> [WHAT IS EXPECTED]: Write out every entry in full. Leave nothing out.

━━━━━━━━━━━━━━━━━━━━

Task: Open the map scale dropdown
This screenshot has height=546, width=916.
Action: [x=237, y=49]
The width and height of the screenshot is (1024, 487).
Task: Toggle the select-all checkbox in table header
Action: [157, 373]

━━━━━━━━━━━━━━━━━━━━

> [ANSWER FOR THIS EXERCISE]:
Task: Open the map scale dropdown
This screenshot has height=546, width=916.
Action: [x=237, y=49]
The width and height of the screenshot is (1024, 487).
Task: Toggle the select-all checkbox in table header
Action: [157, 373]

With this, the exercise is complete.